15. Why do states such as Iran and North Korea seek nuclear weapons?

States such as Iran and North Korea seek nuclear weapons because of the imminent threat that they deem to be facing. Primarily, such countries seek to have nuclear weapons in order to be able to match their perceived threats (other countries they consider to be threats and which have more powerful conventional military capacity). For example, North Koreas started building its nuclear capacity when it was received that South Korea, its enemy, was getting militarily stronger. This has been exacerbated by the involvement of the US in the Korean Peninsula, and its support for South Korea. Therefore, North Korea pursuit for nuclear weapons is a strategy for the country to defend itself in case of an incursion by the South Korea and/or the US or other militarily powerful neighbours like China.
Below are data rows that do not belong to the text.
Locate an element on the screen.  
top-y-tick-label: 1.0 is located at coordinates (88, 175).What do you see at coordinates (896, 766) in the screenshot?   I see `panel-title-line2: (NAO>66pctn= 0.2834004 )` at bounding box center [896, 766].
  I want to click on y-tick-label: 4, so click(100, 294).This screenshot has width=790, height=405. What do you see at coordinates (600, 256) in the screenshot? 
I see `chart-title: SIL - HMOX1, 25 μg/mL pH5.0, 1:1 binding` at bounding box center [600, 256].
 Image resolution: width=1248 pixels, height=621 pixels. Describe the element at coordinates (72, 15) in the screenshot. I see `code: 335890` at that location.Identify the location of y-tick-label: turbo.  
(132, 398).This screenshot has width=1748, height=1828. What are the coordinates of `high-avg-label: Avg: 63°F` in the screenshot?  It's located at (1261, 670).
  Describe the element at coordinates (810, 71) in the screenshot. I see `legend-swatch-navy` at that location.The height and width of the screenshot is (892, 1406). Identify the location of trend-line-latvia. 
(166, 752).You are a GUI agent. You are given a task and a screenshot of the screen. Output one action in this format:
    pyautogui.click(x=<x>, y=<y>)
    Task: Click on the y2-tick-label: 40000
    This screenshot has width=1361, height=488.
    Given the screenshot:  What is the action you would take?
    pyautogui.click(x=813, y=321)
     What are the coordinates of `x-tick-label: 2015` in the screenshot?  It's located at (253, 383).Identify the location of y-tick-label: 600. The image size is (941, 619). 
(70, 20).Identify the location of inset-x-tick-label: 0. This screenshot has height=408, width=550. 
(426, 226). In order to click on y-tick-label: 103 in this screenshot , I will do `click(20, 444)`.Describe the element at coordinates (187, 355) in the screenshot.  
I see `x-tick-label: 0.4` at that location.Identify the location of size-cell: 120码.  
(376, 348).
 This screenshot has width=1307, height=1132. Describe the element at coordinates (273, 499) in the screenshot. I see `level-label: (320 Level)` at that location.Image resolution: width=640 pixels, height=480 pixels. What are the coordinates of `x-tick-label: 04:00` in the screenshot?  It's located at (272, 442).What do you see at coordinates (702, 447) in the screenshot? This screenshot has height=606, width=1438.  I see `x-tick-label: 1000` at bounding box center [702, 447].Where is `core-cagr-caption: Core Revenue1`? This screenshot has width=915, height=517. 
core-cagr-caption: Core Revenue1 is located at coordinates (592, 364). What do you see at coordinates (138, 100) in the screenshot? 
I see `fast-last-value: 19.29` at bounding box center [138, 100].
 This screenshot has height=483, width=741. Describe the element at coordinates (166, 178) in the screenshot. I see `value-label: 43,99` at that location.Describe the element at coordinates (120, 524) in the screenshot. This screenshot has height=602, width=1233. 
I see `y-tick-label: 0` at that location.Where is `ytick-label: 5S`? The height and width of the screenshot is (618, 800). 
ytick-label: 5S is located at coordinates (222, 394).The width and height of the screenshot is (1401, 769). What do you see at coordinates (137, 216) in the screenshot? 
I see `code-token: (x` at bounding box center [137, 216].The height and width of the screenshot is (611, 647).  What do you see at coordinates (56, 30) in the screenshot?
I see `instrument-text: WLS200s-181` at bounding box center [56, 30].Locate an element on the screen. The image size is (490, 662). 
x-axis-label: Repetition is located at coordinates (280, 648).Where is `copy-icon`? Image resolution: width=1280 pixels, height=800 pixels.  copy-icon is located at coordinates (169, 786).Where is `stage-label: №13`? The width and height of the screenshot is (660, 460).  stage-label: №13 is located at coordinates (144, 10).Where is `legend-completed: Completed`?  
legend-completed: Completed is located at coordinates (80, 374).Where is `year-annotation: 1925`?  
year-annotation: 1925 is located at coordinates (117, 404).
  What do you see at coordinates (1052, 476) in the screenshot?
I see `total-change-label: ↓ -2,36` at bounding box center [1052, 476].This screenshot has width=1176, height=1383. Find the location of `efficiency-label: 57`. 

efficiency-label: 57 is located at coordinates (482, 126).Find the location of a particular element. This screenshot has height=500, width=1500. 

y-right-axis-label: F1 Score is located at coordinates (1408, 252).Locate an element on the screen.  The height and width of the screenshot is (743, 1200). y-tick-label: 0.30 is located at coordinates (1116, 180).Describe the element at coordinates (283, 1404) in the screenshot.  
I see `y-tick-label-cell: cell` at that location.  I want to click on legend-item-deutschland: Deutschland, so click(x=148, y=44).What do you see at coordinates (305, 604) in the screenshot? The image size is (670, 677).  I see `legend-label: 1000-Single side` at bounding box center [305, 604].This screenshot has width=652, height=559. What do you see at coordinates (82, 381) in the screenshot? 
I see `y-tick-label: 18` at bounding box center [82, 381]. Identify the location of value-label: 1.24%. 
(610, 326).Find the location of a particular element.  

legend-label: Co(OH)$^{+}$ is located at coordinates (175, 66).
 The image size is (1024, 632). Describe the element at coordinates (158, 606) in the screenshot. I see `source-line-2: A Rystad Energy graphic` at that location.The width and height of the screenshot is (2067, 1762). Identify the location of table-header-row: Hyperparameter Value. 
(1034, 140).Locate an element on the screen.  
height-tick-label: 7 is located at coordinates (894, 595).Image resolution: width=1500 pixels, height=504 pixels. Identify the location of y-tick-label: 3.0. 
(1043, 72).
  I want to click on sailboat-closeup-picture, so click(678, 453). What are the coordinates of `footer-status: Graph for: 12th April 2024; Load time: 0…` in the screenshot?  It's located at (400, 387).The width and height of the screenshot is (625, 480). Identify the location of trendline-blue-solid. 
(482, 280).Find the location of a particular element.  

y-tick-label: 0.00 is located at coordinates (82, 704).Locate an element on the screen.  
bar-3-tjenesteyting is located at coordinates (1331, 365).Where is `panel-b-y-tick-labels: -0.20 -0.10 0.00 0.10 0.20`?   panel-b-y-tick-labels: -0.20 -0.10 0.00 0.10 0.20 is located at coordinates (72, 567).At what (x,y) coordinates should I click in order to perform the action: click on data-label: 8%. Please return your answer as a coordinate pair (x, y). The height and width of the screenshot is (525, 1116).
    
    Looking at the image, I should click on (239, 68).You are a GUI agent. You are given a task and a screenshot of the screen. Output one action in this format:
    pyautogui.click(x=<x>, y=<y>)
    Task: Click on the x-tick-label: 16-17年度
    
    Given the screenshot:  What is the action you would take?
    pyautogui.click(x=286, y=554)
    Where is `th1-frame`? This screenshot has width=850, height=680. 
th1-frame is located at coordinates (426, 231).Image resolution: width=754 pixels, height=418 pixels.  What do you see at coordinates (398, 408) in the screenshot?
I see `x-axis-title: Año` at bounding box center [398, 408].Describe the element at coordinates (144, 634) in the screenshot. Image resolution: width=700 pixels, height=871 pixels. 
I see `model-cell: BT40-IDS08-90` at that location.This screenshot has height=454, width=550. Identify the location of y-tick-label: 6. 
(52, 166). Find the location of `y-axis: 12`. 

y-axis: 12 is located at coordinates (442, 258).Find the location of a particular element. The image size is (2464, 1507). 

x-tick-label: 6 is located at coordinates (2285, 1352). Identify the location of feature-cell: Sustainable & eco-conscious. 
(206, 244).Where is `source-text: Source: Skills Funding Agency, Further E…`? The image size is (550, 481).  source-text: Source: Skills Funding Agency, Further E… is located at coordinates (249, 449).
Similarly, Iran’s nuclear program was fuelled by the perceived threat of a US attack, especially when the US stationed its naval power near the shores of Iran.

18. How can you explain Russia’s behaviour over the past few years on the international political stage?

Russia’s behaviour over the past few years on the international political arena can be described as an attempt by the country to redefine itself as a superpower. This can be seen through actions such as the annexation of the Crimea region that was claimed by Ukraine despite condemnation by several countries, the alleged downing of a Malaysian Airlines plane in the conflict with Ukraine, the involvement of Russia in the Syrian civil war, and Russia’s increased aggression towards the US over the Syrian civil war. Russia also used its veto power in the UN Security Council, together with China, to vote against a resolution that called for the turmoil in Syria to be referred to the International Criminal Court. In all these cases, it can be seen that Russia is trying to tell the world that it still wields the power that it once had as superpower together with the US and that it can influence international policy.

20. What are the greatest challenges facing global politics today?

The first challenge is food security. Despite the world population growing, there are indications that many people across will continue lacking food especially due to problems such as drought, floods and poor distribution of food to where its required. Already, many people, especially in Africa and Asia, do not get adequate food. Another challenge is climate change. Over the last 50 years, the Earth’s mean land temperature has increased by nearly 1 °C due to human activity and greenhouse gas emissions. It the situation is not tames, the Earth will continue experiencing unpredictable weather patterns and catastrophic events such as droughts and floods. Another is issue lack of inclusive growth. Over the years, the gap between the richest people and the poorest people in the world has continued to increase, suggesting lopsided growth. Another key challenge is terrorism. Terrorism has evolved and is now practices using more sophisticated and hard to predict methods across the globe.